1 Month : From Jan 2020 to Feb 2020
By Gunjan Banerji and Will Horner
The Dow Jones Industrial Average ended Friday down more than 600 points as a spreading viral outbreak fanned fears about global economic growth, igniting volatility across markets.
Investors have quickly soured on the market in recent days, fearful that the outbreak would have far-reaching implications on the global economy. Unlike corporate earnings or economic data, the long-run impact of the virus is trickier to measure for many investors and analysts, injecting even greater uncertainty into markets.
The blue-chip index dropped 606 points, or 2.1% on Friday. The S&P 500 lost 1.8%, and the tech-heavy Nasdaq Composite fell 1.6%.
The week was punctuated by flare-ups in market volatility, a sharp shift from the relatively serene ascent for stocks as they jumped to record after record with astonishing speed in recent months.
The S&P 500 had been on one of its longest stretches without a move of more than 1% since 1969, before the calm shattered to start the week. In a dramatic reversal, the broad stock market gauge is on track to record three moves of at least 1% over the past five days.

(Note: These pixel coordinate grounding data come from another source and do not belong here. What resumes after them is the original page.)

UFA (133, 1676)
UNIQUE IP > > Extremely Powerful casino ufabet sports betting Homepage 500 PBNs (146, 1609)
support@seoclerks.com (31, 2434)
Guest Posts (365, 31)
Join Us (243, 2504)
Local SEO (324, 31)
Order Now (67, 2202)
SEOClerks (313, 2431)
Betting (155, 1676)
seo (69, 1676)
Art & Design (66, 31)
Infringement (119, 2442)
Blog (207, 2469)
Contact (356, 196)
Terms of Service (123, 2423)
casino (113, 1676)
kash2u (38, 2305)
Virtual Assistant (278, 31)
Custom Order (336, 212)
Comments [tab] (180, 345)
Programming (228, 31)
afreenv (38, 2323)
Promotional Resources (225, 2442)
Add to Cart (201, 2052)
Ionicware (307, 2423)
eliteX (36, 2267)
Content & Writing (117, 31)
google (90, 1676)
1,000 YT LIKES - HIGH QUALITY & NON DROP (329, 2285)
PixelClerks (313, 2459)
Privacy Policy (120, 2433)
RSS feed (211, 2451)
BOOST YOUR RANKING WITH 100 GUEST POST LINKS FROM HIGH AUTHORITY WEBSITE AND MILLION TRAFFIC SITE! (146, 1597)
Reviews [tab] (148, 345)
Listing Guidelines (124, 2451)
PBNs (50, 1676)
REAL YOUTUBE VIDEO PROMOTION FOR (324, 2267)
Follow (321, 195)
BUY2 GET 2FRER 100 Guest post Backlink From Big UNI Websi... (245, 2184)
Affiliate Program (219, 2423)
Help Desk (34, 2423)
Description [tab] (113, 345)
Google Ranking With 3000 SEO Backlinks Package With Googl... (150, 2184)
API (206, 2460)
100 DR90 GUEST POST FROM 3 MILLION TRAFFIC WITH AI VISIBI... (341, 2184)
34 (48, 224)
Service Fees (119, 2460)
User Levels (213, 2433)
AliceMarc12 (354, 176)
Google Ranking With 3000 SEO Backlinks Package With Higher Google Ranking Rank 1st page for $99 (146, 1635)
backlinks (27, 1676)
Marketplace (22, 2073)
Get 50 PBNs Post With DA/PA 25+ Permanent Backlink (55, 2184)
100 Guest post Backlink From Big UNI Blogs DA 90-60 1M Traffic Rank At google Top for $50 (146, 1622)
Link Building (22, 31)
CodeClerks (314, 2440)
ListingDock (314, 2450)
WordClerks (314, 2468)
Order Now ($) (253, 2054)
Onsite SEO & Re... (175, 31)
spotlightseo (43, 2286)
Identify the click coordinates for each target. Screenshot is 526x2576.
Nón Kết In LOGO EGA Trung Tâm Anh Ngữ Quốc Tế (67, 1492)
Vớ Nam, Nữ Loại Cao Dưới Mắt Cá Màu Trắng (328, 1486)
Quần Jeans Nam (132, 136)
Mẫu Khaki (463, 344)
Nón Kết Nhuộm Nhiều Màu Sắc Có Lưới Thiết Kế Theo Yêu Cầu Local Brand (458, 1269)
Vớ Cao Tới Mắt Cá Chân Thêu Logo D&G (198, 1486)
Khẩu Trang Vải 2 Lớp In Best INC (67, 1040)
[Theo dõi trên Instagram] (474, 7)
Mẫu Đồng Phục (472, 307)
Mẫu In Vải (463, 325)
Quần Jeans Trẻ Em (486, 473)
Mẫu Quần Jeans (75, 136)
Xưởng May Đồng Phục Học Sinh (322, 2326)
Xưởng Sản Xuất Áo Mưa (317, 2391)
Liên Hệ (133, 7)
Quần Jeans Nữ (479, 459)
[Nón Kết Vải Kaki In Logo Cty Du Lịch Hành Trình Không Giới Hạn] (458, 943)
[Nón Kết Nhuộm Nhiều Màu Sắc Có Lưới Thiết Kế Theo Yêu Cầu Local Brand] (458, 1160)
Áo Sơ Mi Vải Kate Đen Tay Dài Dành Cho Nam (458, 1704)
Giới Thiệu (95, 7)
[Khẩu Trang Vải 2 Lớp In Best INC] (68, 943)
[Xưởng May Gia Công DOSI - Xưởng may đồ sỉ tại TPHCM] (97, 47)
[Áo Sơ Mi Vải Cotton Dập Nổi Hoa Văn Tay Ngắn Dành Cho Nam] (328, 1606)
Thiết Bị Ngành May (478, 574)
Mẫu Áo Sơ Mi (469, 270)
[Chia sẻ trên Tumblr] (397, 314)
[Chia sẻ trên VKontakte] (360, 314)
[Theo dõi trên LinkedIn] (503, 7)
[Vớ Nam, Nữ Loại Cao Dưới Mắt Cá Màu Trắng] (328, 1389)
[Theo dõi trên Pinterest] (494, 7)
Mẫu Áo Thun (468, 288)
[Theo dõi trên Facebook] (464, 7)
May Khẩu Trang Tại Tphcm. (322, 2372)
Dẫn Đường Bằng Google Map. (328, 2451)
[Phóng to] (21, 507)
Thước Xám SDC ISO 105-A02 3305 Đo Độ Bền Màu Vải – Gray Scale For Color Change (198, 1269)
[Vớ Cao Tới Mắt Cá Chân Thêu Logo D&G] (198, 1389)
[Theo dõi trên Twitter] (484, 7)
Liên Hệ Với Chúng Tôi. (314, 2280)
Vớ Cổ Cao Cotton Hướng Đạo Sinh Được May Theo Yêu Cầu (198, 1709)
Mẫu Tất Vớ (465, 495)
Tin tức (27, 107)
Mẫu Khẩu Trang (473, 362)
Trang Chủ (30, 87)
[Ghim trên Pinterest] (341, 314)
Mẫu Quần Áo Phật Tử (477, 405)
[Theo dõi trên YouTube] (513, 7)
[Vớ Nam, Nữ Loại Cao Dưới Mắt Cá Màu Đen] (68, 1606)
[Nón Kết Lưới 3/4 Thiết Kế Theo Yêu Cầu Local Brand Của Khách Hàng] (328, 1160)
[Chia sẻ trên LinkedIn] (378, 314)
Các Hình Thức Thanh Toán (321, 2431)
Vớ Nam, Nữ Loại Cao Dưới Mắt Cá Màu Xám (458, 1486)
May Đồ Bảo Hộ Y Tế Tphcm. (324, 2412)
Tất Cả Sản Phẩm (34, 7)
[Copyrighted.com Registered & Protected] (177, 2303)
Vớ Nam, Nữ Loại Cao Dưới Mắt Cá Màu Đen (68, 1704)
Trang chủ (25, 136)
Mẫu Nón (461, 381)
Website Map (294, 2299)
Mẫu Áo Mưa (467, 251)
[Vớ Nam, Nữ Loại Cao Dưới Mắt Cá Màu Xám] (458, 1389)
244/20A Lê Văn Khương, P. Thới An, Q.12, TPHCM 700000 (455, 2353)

"I think people were lulled to sleep," said R.J. Grant, director of equity trading at KBW. "It does not take much to throw things off kilter."
As investors dumped equities, they reached for traditionally safer assets like Treasurys and gold. In one sign of the growth worries, the yield on the benchmark 10-year U.S. Treasury note edged back below the yield of the three-month bill this week. The phenomenon, known as a yield-curve inversion, is often interpreted as a warning sign about a recession ahead.
The World Health Organization on Thursday declared the coronavirus -- which has now sickened more than 9,500 people and killed over 200 -- a public-health emergency of international concern. Meanwhile, the U.S. saw its first person-to-person transmission of the virus, escalating concerns about its spread.
The growing contagion has roiled markets as investors attempt to assess whether the virus could weigh on China's economy as businesses are shut, borders closed and flights suspended, while also gauging the outbreak's wider impact.
The number of people sickened by the new coronavirus in China now exceeds the global total infected with severe acute respiratory syndrome, or SARS, which killed nearly 800 people after emerging from southern China in late 2002 and spreading into 2003.
The potential effects of the coronavirus darkened the outlook at a time when many investors had been encouraged by progress on trade between two of the biggest world economies, along with three interest rate cuts by the Federal Reserve.
"It could get worse before it gets better," said Adam Phillips, director of portfolio strategy at wealth management firm E.P. Wealth Advisors. "We alleviate one area of uncertainty and we get two more in its place."
Mr. Phillips said he has been advising clients to brace for choppy waters ahead in the stock market.
The outbreak also comes as some big manufacturers have exhibited signs of strain as their earnings results poured in throughout the week, raising other concerns about the economy. Caterpillar, often considered a bellwether for the economy, said Friday it expects demand for its machinery to fall this year, citing global economic uncertainty that crimped sales in the latest quarter. Its shares dropped 3.2% Friday.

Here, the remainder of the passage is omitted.